Task item. Scan the data for "selector" and copy each matching line.
Start of The input
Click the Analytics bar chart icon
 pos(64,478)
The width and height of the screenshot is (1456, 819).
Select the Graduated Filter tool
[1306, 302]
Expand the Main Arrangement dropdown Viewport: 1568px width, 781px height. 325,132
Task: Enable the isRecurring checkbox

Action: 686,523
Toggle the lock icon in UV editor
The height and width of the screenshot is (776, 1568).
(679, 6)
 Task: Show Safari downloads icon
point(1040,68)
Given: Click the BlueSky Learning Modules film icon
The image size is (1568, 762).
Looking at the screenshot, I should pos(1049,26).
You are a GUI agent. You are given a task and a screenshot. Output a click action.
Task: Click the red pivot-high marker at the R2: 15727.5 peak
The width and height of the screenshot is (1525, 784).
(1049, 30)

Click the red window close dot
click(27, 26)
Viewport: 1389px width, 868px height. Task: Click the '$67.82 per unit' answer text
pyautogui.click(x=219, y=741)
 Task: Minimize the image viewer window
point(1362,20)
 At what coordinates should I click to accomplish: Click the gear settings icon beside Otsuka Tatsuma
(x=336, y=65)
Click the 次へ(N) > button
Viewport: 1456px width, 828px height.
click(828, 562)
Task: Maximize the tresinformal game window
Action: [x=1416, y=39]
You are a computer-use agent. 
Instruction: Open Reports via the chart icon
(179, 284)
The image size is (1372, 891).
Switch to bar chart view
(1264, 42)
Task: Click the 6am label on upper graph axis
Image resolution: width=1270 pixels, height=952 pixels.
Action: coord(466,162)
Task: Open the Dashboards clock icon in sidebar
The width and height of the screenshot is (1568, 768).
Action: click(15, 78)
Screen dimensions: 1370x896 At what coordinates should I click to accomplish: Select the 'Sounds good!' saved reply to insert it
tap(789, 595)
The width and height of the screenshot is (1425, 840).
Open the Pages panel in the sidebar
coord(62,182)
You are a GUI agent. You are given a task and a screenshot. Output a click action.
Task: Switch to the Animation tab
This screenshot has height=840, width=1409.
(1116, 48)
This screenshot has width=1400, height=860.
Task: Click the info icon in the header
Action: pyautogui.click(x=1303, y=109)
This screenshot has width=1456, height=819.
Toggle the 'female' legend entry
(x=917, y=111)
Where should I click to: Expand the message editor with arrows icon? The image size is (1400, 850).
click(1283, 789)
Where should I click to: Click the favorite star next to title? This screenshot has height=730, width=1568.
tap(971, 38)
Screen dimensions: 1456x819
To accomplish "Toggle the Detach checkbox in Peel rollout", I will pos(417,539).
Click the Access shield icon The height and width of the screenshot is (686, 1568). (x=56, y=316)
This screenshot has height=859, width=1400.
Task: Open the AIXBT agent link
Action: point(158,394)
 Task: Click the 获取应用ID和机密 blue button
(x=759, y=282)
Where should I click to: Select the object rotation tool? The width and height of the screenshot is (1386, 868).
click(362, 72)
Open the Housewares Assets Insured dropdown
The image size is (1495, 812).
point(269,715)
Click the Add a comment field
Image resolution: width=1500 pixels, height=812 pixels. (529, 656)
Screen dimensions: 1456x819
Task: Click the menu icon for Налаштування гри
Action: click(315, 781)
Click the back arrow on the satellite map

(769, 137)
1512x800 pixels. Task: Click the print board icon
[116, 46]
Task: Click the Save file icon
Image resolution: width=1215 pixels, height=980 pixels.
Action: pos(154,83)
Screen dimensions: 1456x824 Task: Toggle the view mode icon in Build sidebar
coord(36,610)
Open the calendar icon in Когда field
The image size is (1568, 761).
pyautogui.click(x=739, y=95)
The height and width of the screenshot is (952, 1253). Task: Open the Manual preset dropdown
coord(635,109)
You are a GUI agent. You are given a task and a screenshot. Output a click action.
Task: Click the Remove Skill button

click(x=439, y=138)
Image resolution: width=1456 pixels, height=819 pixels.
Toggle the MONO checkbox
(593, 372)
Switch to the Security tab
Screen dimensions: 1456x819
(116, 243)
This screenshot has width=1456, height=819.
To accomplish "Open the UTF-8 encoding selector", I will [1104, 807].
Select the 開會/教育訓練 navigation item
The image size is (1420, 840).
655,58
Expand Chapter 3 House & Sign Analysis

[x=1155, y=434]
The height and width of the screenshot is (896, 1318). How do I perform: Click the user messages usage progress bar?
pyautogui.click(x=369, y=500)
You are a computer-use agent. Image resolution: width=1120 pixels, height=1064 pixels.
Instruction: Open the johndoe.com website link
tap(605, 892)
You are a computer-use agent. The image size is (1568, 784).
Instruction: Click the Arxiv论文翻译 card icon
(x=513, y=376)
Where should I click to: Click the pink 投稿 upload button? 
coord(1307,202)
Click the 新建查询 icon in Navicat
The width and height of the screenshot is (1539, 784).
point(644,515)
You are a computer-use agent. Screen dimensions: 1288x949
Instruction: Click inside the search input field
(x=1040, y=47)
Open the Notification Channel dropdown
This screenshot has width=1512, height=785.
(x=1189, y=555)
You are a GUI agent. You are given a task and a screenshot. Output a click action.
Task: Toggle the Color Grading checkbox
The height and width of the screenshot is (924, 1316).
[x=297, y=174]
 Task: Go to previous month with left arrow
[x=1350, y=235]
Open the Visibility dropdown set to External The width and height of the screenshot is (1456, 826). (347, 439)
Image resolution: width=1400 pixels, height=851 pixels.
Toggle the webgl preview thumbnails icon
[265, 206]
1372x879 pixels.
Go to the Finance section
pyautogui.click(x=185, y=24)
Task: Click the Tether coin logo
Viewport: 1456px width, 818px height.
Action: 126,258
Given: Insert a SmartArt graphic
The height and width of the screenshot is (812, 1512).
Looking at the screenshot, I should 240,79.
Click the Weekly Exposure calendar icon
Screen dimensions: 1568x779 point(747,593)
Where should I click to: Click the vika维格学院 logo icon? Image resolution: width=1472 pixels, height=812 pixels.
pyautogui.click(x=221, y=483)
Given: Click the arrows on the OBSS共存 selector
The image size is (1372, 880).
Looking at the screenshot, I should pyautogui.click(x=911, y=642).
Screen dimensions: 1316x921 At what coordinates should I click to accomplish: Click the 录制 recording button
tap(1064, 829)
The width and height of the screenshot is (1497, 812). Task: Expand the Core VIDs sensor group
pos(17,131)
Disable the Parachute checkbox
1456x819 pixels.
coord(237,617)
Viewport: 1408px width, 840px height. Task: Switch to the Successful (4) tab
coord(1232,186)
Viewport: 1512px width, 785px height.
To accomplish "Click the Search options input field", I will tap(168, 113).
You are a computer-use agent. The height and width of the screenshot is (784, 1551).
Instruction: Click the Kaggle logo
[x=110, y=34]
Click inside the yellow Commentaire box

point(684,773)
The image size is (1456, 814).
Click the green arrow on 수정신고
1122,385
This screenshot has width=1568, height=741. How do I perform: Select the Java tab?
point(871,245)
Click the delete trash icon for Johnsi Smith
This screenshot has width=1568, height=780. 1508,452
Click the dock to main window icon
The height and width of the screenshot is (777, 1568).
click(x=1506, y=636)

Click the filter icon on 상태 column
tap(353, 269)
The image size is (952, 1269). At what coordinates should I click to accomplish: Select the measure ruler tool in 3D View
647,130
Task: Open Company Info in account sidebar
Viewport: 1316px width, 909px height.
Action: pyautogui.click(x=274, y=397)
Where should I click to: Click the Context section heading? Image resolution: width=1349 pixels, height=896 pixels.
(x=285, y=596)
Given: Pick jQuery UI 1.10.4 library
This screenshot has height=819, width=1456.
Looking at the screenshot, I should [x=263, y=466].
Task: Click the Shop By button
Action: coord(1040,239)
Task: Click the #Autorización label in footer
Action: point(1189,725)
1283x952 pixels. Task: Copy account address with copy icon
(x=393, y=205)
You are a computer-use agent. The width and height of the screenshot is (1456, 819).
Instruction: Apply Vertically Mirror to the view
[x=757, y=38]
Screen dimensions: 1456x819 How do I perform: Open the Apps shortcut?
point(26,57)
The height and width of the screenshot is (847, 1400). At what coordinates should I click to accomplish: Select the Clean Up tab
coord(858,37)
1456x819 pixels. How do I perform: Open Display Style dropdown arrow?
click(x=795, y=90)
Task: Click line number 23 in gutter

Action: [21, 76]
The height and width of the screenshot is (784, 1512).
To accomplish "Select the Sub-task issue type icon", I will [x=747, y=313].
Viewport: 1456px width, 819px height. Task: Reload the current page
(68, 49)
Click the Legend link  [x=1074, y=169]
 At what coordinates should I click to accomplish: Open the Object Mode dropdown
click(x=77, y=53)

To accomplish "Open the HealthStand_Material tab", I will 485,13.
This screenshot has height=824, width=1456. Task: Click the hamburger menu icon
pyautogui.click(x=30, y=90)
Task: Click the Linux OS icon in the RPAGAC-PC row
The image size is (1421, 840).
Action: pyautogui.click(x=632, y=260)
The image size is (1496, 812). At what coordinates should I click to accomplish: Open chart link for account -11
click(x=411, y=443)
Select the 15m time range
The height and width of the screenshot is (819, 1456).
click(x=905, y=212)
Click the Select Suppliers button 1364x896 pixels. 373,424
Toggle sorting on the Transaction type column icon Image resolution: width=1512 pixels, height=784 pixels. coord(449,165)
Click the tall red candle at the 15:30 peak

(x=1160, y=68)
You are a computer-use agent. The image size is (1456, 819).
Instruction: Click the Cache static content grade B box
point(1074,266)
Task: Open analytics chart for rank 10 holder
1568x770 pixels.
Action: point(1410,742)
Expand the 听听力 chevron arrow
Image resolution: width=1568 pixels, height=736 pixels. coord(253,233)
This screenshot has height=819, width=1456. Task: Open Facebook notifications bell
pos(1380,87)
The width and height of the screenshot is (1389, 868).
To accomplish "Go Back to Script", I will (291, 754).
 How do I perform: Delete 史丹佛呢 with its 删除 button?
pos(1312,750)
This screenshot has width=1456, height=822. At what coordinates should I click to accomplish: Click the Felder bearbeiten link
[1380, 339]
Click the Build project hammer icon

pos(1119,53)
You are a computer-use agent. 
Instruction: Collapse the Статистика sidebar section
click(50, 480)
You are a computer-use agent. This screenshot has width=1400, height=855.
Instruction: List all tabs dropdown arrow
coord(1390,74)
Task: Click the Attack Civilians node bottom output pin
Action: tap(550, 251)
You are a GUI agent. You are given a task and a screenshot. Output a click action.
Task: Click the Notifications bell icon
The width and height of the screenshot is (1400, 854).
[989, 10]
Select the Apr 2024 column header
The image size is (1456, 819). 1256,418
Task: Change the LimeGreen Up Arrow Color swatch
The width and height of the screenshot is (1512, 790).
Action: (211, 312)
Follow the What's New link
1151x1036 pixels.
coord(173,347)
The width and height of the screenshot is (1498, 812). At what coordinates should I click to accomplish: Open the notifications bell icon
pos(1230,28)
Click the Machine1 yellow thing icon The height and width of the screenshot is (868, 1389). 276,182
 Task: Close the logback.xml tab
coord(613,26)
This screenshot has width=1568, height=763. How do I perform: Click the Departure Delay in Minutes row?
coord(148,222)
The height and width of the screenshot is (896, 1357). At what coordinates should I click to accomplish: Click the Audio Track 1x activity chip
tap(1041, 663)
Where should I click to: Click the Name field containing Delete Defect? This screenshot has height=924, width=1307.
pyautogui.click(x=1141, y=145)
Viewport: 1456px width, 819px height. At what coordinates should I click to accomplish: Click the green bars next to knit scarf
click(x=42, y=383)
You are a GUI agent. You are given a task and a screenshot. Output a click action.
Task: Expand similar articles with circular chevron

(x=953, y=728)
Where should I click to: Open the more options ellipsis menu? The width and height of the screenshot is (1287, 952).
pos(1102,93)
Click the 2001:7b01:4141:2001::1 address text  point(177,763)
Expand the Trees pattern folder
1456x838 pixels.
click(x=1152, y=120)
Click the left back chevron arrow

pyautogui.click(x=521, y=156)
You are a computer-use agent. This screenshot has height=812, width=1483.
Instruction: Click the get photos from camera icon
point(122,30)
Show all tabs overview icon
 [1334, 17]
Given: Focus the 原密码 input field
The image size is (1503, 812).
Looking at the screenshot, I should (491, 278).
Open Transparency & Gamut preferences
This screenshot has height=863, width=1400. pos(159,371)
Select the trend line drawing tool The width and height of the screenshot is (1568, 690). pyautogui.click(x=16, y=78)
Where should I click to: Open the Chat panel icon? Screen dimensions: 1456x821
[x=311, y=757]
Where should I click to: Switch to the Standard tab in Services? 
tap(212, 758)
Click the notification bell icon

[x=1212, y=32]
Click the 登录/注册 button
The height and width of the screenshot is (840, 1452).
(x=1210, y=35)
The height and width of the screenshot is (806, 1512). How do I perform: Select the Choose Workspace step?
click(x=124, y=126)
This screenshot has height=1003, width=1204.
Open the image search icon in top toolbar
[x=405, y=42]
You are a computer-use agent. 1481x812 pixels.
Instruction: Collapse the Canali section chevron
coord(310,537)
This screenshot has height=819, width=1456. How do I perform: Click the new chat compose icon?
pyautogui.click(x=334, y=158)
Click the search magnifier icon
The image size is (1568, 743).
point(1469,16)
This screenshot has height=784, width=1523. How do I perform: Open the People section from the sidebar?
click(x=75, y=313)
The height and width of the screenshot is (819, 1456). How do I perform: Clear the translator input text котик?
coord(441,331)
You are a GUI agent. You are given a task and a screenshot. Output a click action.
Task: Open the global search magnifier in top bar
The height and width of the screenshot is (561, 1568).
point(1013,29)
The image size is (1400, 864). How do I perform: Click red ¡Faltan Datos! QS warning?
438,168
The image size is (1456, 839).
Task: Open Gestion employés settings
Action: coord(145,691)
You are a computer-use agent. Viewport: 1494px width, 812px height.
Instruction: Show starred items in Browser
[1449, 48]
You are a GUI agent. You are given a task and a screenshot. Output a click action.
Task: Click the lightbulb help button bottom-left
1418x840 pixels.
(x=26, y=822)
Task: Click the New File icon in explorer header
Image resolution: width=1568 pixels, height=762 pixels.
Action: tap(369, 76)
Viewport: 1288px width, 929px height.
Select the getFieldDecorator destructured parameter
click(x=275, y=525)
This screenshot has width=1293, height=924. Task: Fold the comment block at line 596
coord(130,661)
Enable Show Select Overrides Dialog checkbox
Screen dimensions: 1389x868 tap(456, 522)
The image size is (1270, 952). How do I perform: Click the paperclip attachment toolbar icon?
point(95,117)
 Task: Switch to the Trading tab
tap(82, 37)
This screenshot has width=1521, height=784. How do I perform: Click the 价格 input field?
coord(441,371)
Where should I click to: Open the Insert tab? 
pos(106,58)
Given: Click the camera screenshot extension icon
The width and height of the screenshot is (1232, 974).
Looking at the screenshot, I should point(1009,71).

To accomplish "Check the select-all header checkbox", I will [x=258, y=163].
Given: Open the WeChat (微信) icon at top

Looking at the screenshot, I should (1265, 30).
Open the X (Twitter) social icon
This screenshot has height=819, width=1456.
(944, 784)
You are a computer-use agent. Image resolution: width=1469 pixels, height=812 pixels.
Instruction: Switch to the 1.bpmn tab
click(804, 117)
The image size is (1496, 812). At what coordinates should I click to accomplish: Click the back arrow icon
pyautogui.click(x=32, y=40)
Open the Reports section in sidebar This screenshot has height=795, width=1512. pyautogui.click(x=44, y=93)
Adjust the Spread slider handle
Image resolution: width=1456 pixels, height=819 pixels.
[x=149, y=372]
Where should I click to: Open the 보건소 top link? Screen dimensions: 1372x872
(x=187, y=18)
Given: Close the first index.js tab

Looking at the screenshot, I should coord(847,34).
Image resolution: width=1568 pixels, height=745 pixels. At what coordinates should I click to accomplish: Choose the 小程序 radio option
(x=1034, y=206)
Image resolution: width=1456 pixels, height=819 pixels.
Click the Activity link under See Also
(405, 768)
End of The input
Answer box.
To accomplish "Open the UTF-8 encoding selector", I will [1104, 807].
Given: Click the arrows on the OBSS共存 selector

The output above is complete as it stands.